The ministers discussed the drafting of an inter-governmental agreement between Russia, Turkey and Italy on the construction of the Samsun-Ceyhan oil pipeline.

Further work on the draft will focus on coordinating and signing inter-corporate documents between companies.

Shmatko called for enhanced cooperation in the power industry, including in the construction of thermal power plants working on natural gas. “This question has become particularly relevant now that some European countries are phasing out their atomic energy programmes,” the Energy Ministry’s press service said.

South Stream, which will be jointly built by Gazprom and ENI, will eventually take 30 billion cubic meters of Russian natural gas a year to southern Europe, with Greece becoming a transit state on the southern arm of the pipeline pumping gas to Italy.

Analysts have said that the project, which aims to link Gazprom’s Siberian gas fields with Europe and is seen as a competitor to the EU-backed Nabucco pipeline, will cost around 10 billion euro, or 15.82 billion U.S. dollars.

The projected South Steam gas transit pipeline starts at the Beregovaya compressor station at the Russian Black Sea coast.
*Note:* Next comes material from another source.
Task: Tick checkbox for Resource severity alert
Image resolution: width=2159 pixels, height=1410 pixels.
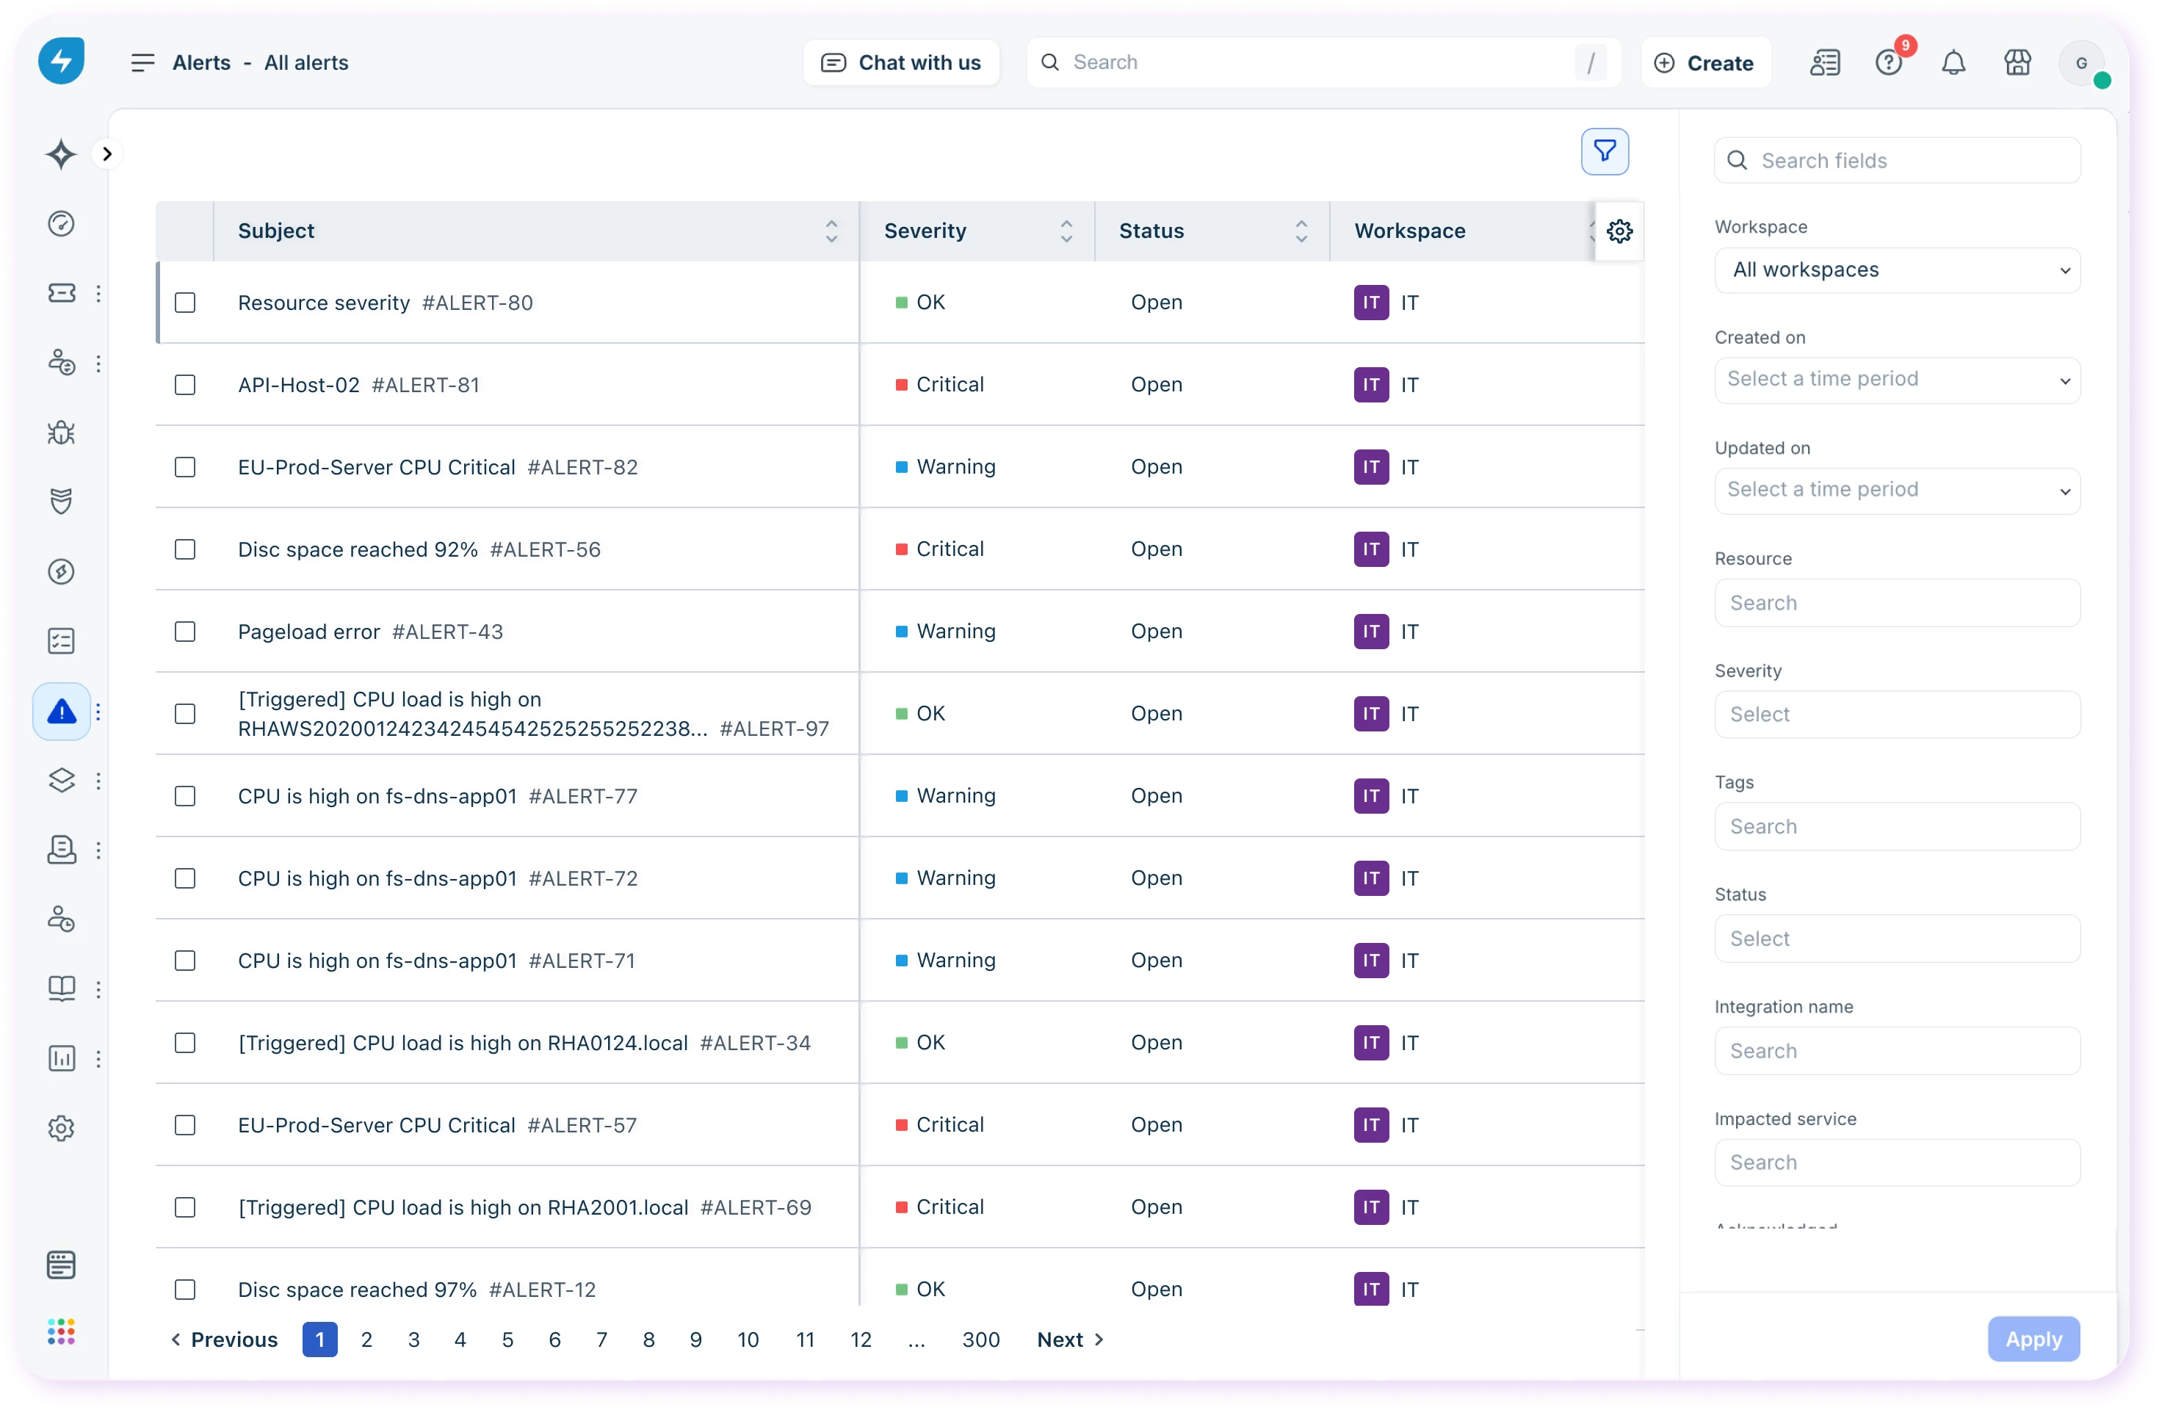Action: [185, 302]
It would run through the Black Sea to the Bulgarian port of Varna, where it splits – the southwestern pipe would go to southern Italy via Greece, whereas the northwestern route would go through Serbia to northern Italy, possibly including Croatia, Slovenia, Hungary, and Austria.

South Stream is scheduled to become operational in 2013. The 900-kilometre-long undersea section of the pipeline will run from the gas compressor facility at Beregovaya, on Russia’s Black Sea coast, near Arkhipo-Osipovka, towards the city of Burgas, in Bulgaria. The sea’s maximum depth on this route is 2,000 metres.

On the ground the pipeline will split. One (southwestern) branch will be laid across Bulgaria and Greece and the Adriatic Sea towards Brindisi, in Italy, and the other (northwestern one) may follow either of the two routes still being considered – Bulgaria-Serbia-Hungary-Austria, or Bulgaria-Serbia-Croatia, Slovenia-Austria.

South Stream is a strategic project for Europe’s energy security and should be implemented by the end of 2015. Work is currently underway to draft a feasibility study for the marine section across the Black Sea and the surface section running through the transit countries.

The inter-governmental agreement signed in Vienna on April 25, 2010 between Russia and Austria on cooperation under the South Stream project removes all legal obstacles to its implementation.

The agreement was the last document that was necessary for the start of the project. Russia has signed similar documents with Serbia, Hungary, Greece, Slovenia, and Croatia.

The overall capacity of the marine section of the pipeline will be 63 billion cubic meters a year. Its cost is about 8.6 billion euros. The section is scheduled to be commissioned before December 31, 2015.